Written by: Jeanne Nicholson Siler (Writing Center Director)

 

Some of what it takes to float my …. ship!

 

We left land on a Friday night. More than a week will pass before we see any again. This alone is an education. I am tempted to call it a history lesson of experiential proportions, especially for Virginians inclined to reflect on the 1606-07 journeys of the Discovery, the Godspeed and the Susan Constant.

Nassau, the home port of the MV Explorer, didn’t stay on the horizon all that long once the engines kicked in just minutes past the appointed hour at 1700. Registered in the Bahamas, the MV Explorer flies the Bahamian flag, making it altogether fitting that the new beach towel I purchased there does, too.

Capt. Roman Krystanovic, of Dubrovnik, Croatia, talked to us Sunday during our ship-wide Global Studies seminar and let us know four engines are aboard for propulsion, and that if necessary — for example, should we need to outrun approaching pirates or a particularly fierce thunderstorm — we could mange a top speed of 30 knots. Each engine is rated at something close to 45,000 horsepower, he added.

We all can feel the power.

Some participants have compared the rumbling and vibrations to the feeling of riding on a train, or on the back of a dragon. I find the rhythmic sound comforting, more like a large, noisy cat’s purr. The side-to-side rolling of the ship often creates that “elevator” feeling. At night I feel like I am being gently rocked in a giant baby cradle.

Can you tell I’m not seasick? Not yet, anyway.

The aqua and white froth that trails behind us now — a wake, in mariner’s terms — is already something to majestic to behold even at our typical cruising speed of between 20 and 21 knots ‚Äì a roughly calculated equivalent is 23 to 25 mph. Judging from the maps that show our latitude and longitude on the flat screens in the hallways and library (and the constant update on our rooms’ closed circuit TVs) we were somewhere east of Bermuda and due south of Newfoundland by Monday. Sometime between that night and noon today, Tuesday, we crossed the halfway point of our crossing, mileage wise.

Still, most of us describe our location as “somewhere in the middle of the ocean.”
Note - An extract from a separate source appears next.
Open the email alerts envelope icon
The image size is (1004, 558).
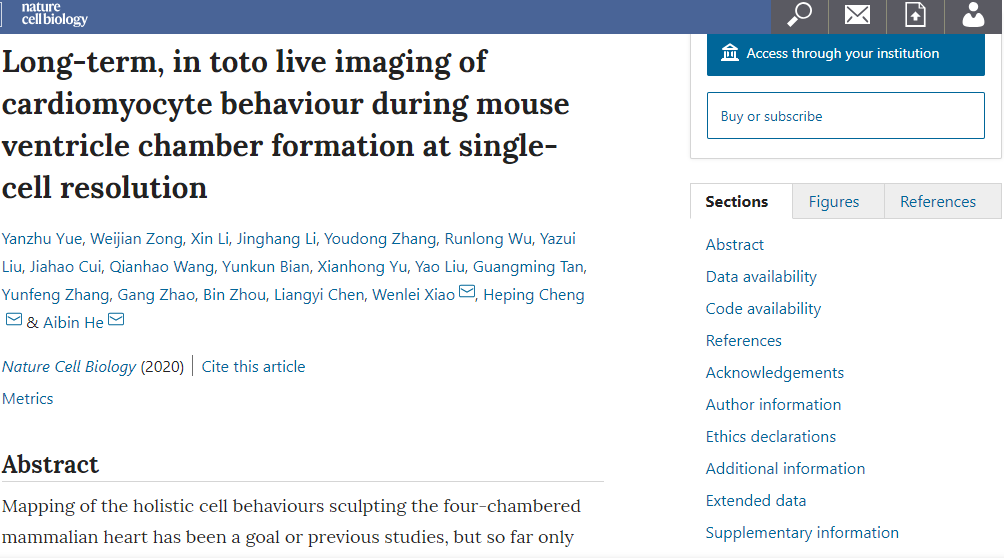(x=857, y=15)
Our particular ocean is officially the North Atlantic, which according to a shipboard encyclopedia is a mere 24 percent of the salt water that covers 71 percent of the planet’s surface. The Pacific is almost twice as large.

I cannot imagine this.

Nor can I imagine that we are powering over an expanse of water more than a mile deep. Again, my impromptu trip to the ship’s library reveals the average depth of the world’s ocean is 2.3 miles. My largest units of measure for water up to now have been bathtubs or swimming pools, neither of which helps me fathom what I am seeing now.

Our nautical education began on Day One with an important introduction to key terms.

* we have cabins, not rooms

* we have decks, not floors

* it’s a ship, not a boat

* it’s a gangway, not a gangplank

Semester at Sea administrators have made it clear, too, that we are on a voyage, not a cruise. We are participants, not passengers.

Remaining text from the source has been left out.